Discrepancy in potential of two opposite charges

[ELB27]

Homework Statement

Suppose that we changed the right-hand charge in the image attached to -q (instead of +q); what then is the potential at P? What field does that suggest? Compare your answer to Prob. 2.2 [answer written below] and explain carefully any discrepancy.

Homework Equations

The definition of potential: $$E = -\nabla V$$
The formula for the potential at a certain point due to a collection of point charges:
$$V = \frac{1}{4\pi \epsilon_0} \sum_{i=1}^{n} \frac{q_i}{r_i}$$ where r is the magnitude of the distance between the point and the charge.
Answer to Prob. 2.2:
$$\vec{E} = \frac{1}{4\pi \epsilon_0} \frac{qd}{\left(z^2 + \left(\frac{d}{2}\right)^2\right)^{3/2}}\hat{x}$$

The Attempt at a Solution

Well, I substitute the relevant quantities in the above formula and get $V = 0$ which implies $\vec{E} = 0$. But from Prob. 2.2 it is obvious that the field is non-zero and points in the x-direction. I'm not sure how to explain this - the only thing that comes to mind is that in previous problems the field was always in the z-direction. However, I'm not sure why it would cause problems because in the derivation of the above formula for $V$ the general formula for $\vec{E}$ in the $\hat{r}$ direction is used and therefore should cover all axis.
Thanks in advance for any help!

 

[BvU]

V=0 at P does NOT imply E = 0 ! You need $\nabla V$ to get E !
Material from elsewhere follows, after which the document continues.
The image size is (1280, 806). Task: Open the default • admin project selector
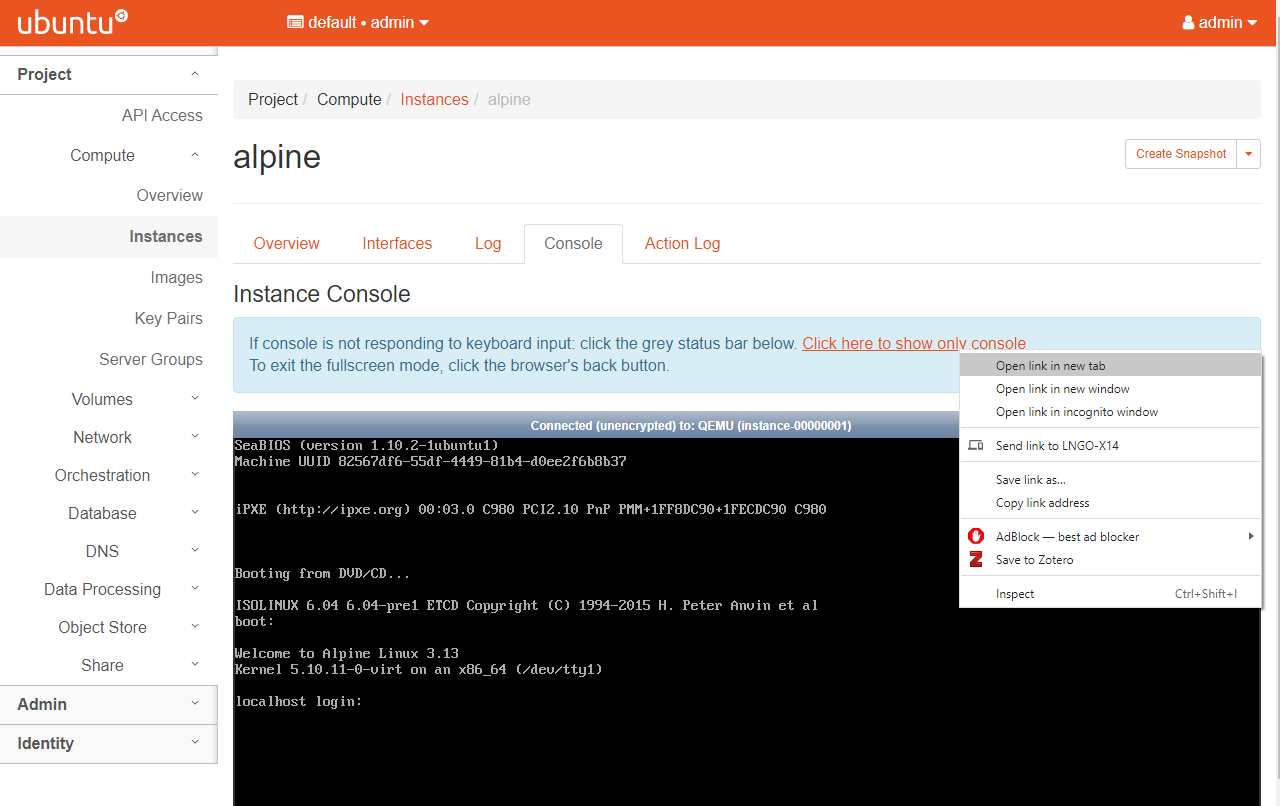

It is probably easier to look at the E vectors you found earlier on, change the sign of the one due to -q and then add them up ...

[edit] and what about the $\hat x$ in the answer to 2.2 ?

 

[ELB27]

V=0 at P does NOT imply E = 0 ! You need $\nabla V$ to get E !

It is probably easier to look at the E vectors you found earlier on, change the sign of the one due to -q and then add them up ...

[edit] and what about the $\hat x$ in the answer to 2.2 ?

Thank you for the reply. However, I'm not sure I understand you. If $V=0$ then $\vec{E} = -\nabla V = -\frac{\partial V}{\partial x} \hat{x} -\frac{\partial V}{\partial y} \hat{y} -\frac{\partial V}{\partial z} \hat{z} = 0$. I'm supposed to first calculate $V$ using the formula for it and then explain why it doesn't agree rather than getting from $\vec{E}$ to $V$. And the answer to 2.2 already takes into account the -q replacement.

 

[ehild]

The potential is zero only along the z axis. V(0,0z)=0 but V(x,y,z)≠0 if x≠0 and y≠0.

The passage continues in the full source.